一种利用甘氨酸氧化酶生产乙醛酸的方法

为实现生物法工业化生产乙醛酸，采用基因工程技术对甘氨酸氧化酶（ThiO）进行表达优化，使用SDS-PAGE电泳手段验证ThiO的可溶性表达，通过全细胞转化法检测重组菌体生产乙醛酸的能力，并优化了反应条件，在放大体系中考察其应用性。结果表明：构建的菌株Bacillus subtilis 168（pP43NMK-ThiO）实现了ThiO的可溶性表达，全细胞转化甘氨酸生产乙醛酸的产量超越了当前生物法制备的最高产量。全细胞催化剂的最佳反应条件为温度30 ℃和pH值8.3，在35 ℃内保持高热稳定性，保温8 h后仍保持90%以上反应活性。在最佳反应条件下添加终浓度1%的过氧化氢酶使得乙醛酸产量提升，相对产率提高了30%。3 L发酵罐上的结果与摇瓶上一致，显示出全细胞法制备乙醛酸的稳定的转化能力，为其工业化奠定了基础。

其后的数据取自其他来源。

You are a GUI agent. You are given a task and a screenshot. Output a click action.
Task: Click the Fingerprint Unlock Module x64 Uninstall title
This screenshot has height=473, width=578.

Production of glyoxylic acid by glycine oxidase

In order to realize the industrial production of glyoxylic acid, the expression of glycine oxidase (ThiO) was optimized using genetic engineering technology. The soluble expression of recombinant strains was verified by SDS-PAGE electrophoresis. The ability of recombinant bacteria to produce glyoxylic acid was tested by whole cell transformation. With the optimization of reaction conditions, its applicability in the enlarged transformation system was investigated. The strain Bacillus subtilis 168 (pP43NMK-ThiO) achieved intracellular soluble expression and the yield of glyoxylic acid from glycine by the whole cell transformation surpassed the highest yield of glyoxylic acid produced by current biological methods. The best reaction conditions were 30 ℃ and pH value 8.3. The whole cell catalyst maintained high thermal stability at 35 ℃, and more than still maintains more than reaction activity after 8 h incubation. Under the optimal reaction conditions, the yield was further increased to 30% by adding catalase at a final concentration of 1%. The results from the 3 L fermentation tank are consistent with those obtained from the shake flask, showing stable conversion capacity. The results lays the foundation for the industrialization of the preparation of glyoxylic acid by the biological method.